Manufacturers Tetra Pak, Elopak and Combibloc have teamed up with paper and packaging producer Sonoco Alcore to open a dedicated carton recycling facility in Stainland, Yorkshire.

The plant, which can take up to 1.25 billion cartons a year, is expected to “significantly boost recycling rates”, and save local authorities £3.6m on landfill taxes and gate fees.

Collection services for food and drink cartons have, historically, been peripheral in the UK – at least compared with PET plastic bottles.

According to WRAP, 93% of councils were collecting plastic bottles at the kerbside in 2011/12. This compares to the 39% that took cartons, though some offer services at bring sites.

In all, cartons are collected in over 364 local authority areas, with 211 collecting from the road side. By the end of 2013, the Alliance for Beverage Cartons and the Environment (ACE) UK said it expected “dramatic” improvements in recycling services and rates with the new facility in place.

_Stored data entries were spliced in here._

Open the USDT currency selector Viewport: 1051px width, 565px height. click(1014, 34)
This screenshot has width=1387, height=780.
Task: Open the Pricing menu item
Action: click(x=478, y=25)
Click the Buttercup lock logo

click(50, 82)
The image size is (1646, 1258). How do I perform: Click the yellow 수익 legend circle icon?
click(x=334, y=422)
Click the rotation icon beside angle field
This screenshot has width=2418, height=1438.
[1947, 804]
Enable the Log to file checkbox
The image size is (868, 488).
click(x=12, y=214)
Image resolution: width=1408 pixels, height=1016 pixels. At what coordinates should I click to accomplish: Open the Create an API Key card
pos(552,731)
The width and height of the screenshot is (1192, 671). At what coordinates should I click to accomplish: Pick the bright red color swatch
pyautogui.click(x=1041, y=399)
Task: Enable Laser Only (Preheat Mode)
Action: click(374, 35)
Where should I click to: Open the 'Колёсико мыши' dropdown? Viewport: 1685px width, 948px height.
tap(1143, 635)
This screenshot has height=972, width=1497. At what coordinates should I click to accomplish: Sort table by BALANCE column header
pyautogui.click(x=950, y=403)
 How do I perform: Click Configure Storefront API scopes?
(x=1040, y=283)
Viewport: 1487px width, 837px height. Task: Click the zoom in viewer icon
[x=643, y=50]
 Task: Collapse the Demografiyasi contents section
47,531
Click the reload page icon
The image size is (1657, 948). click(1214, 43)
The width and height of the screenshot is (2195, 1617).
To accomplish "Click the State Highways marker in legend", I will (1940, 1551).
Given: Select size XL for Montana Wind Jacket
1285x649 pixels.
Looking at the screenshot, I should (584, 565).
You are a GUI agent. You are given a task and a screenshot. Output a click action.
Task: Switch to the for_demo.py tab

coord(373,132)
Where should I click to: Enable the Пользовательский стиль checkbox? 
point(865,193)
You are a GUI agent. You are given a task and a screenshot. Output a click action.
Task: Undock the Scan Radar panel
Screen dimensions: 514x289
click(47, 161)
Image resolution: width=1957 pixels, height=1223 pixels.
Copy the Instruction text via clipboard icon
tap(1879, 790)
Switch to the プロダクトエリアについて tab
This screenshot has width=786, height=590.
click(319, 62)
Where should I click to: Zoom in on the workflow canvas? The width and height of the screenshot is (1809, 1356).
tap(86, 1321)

ACE UK chief executive Richard Hands said: “The number of local authorities collecting cartons at the kerbside has increased more than ten-fold in the last six years. We expect more cartons to be collected in this way now that local authorities have a secure domestic market for this material stream.”

Speaking at the opening today, minister for resource management Lord de Mauley said he was “delighted” to see more recycling staying in the UK for recovery.

Cartons are not the easiest waste stream to process given the fine polymer and aluminium layers used to prevent leakage and provide a protective barrier to oxygen respectively.

These layers will be separated from the wood fibres as part of the recycling process but the exact approach used is “still being assessed”. A UK-solution will be in place by 2014. Until then, the polythene and aluminium will be stored rather than landfilled or exported.

Sonoco Alcore will take the virgin wood fibres and turn them into industrial-strength coreboard at its paper mill located on the same site. This will then be made into 100% recyclable tubes and cores.

Plans to develop the facility were unveiled in June last year, largely due to research showing the increasing consumer demand for recycling this material.